Bismarck is the state capital (metro population ~130,000). Government, healthcare (Sanford Health Bismarck, CHI St. Alexius), and a small ag-services base.

Grand Forks is University of North Dakota + Grand Forks Air Force Base.

Minot and the oil-patch cities (Williston, Dickinson, Watford City) are energy-correlated. Housing demand and rent swings with Bakken oil activity. Most DSCR investors avoid these cities because the volatility is too high; others specifically target them on dips.

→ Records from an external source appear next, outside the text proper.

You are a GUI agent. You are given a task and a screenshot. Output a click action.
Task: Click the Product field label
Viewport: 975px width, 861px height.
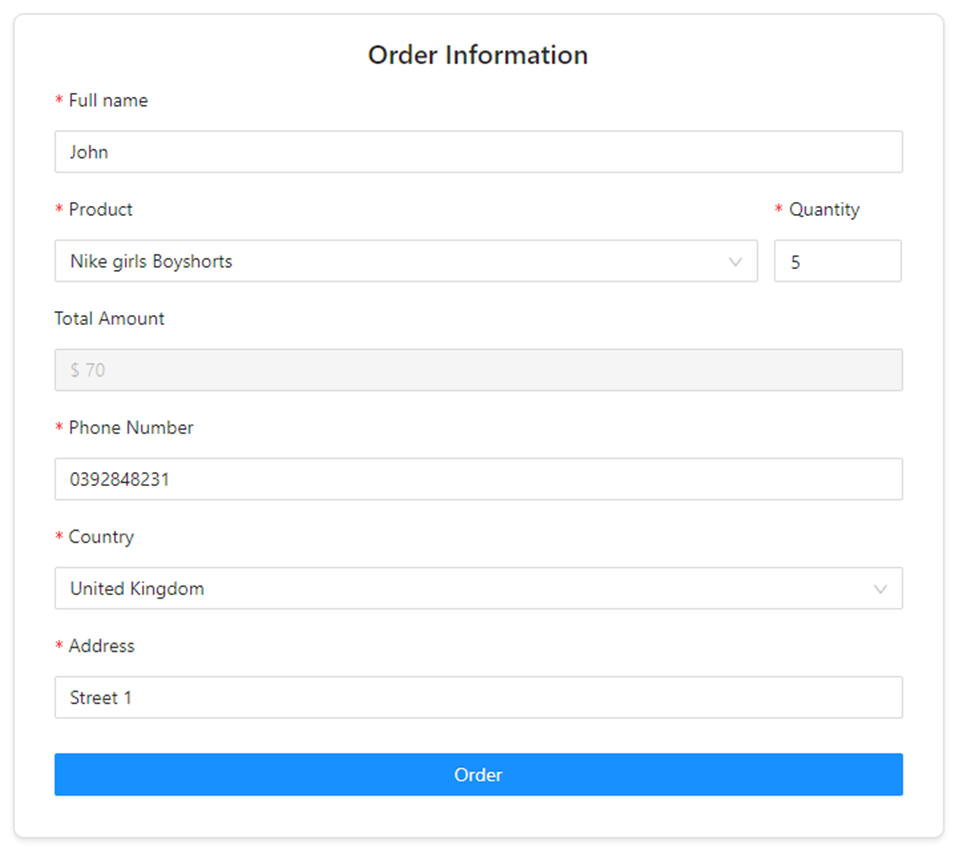pos(100,210)
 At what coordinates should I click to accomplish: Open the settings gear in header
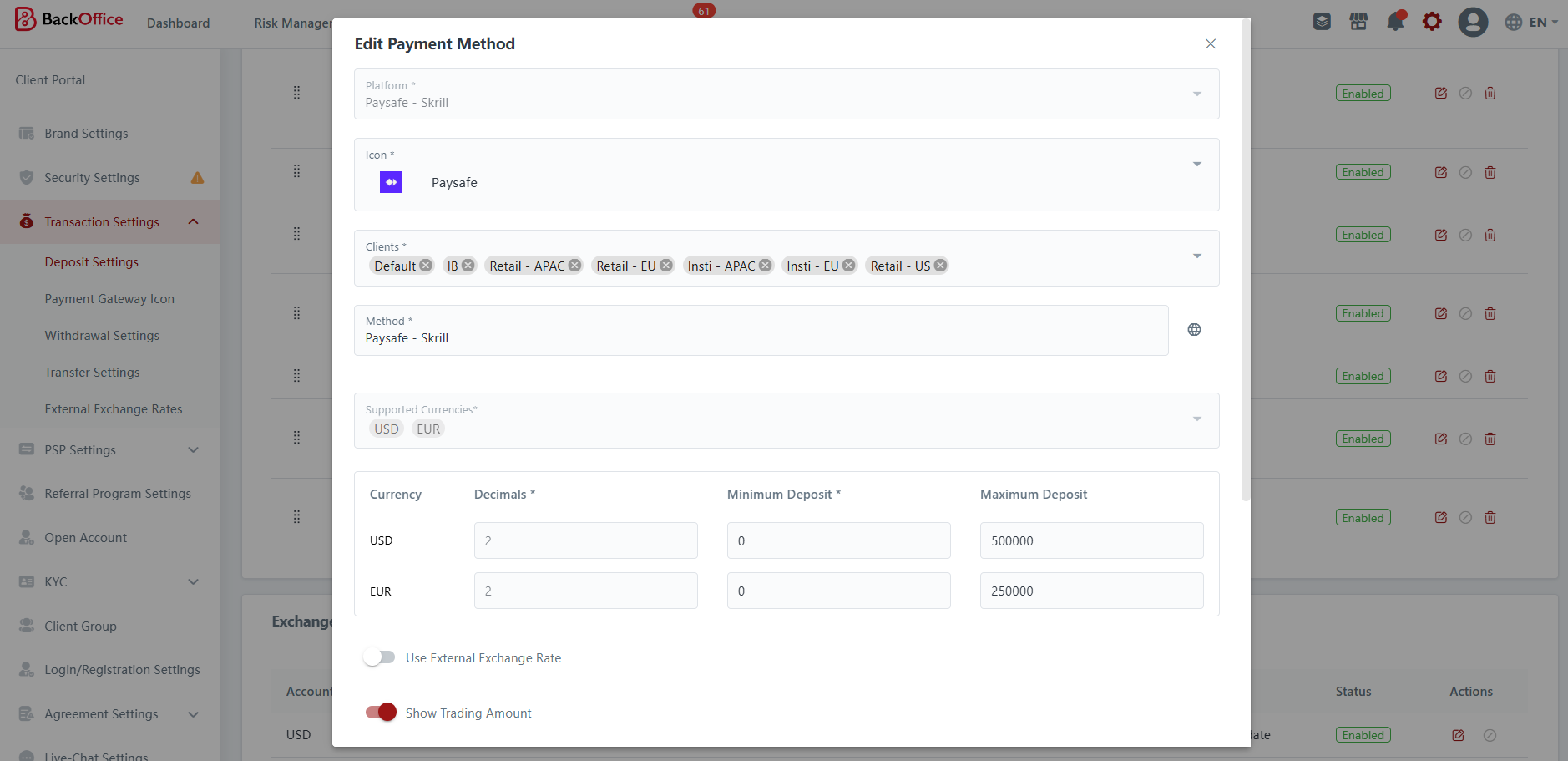coord(1432,22)
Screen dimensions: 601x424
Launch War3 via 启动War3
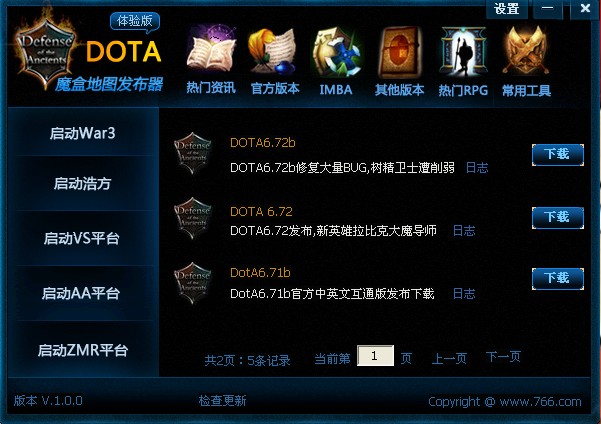(x=82, y=133)
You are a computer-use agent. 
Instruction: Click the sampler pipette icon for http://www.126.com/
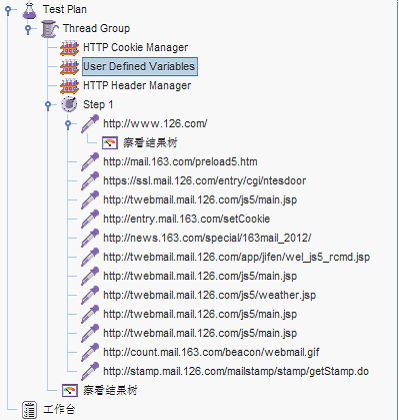(x=90, y=124)
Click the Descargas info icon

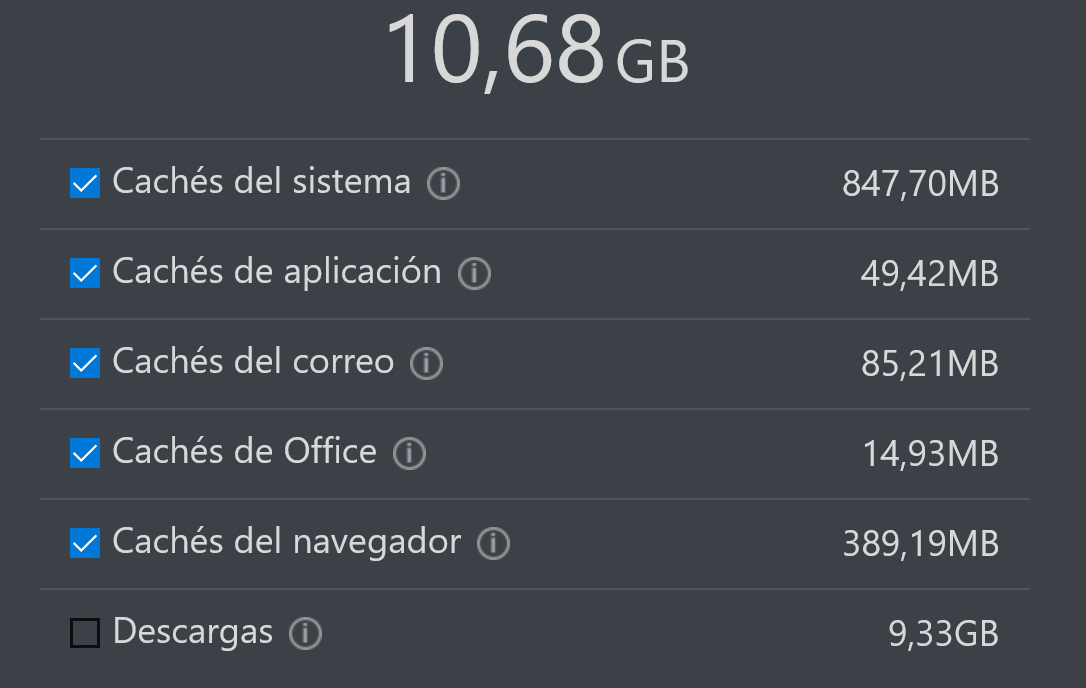[305, 634]
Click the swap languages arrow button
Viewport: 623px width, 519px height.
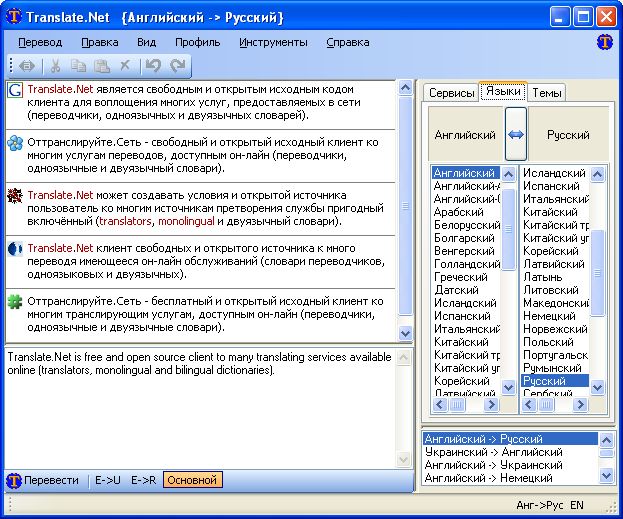tap(515, 134)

DSCR Loan Rules in North Dakota

Most national DSCR lenders fund North Dakota. A few exclude ND due to the small market or the judicial foreclosure timeline. There are no state-specific DSCR restrictions on structure, pricing, or prepayment penalties.

Typical terms: min DSCR 0.85-1.20, max LTV 70-75% (slightly tighter than national average), min FICO 680-700, 6-9 months reserves.

Taxes & Carrying Costs

Effective property tax rate approximately 0.98% — below the national average. North Dakota has a complex property-tax formula based on True and Full Value with taxable value at 9% for residential (Class 1). Mill rates vary by county and school district. A typical $225K Fargo rental carries a bill of $2,200-$2,800.

ND has one of the lowest income-tax rates in the country — graduated 1.95% to 2.5% in 2026. Some policy discussion of full elimination has occurred but not passed. Out-of-state investors file ND non-resident returns.

ND LLC fees: $135 formation, $50 annual report.

Insurance in ND is moderate — $900-$1,400 per $300K. Tornado/hail exposure is significant in the Red River Valley (Fargo region) — hail deductibles 1-2% are standard.

Foreclosure & Eviction Landscape

North Dakota is one of very few states that does not permit non-judicial foreclosure for residential mortgages. NDCC 32-19 requires judicial foreclosure for all residential loans. Timelines run 6-9 months from filing to sheriff’s sale, plus a 60-day post-sale redemption period for the borrower. Lenders price this into ND DSCR rates — expect a 0.125-0.25% pickup versus a comparable South Dakota or Minnesota file.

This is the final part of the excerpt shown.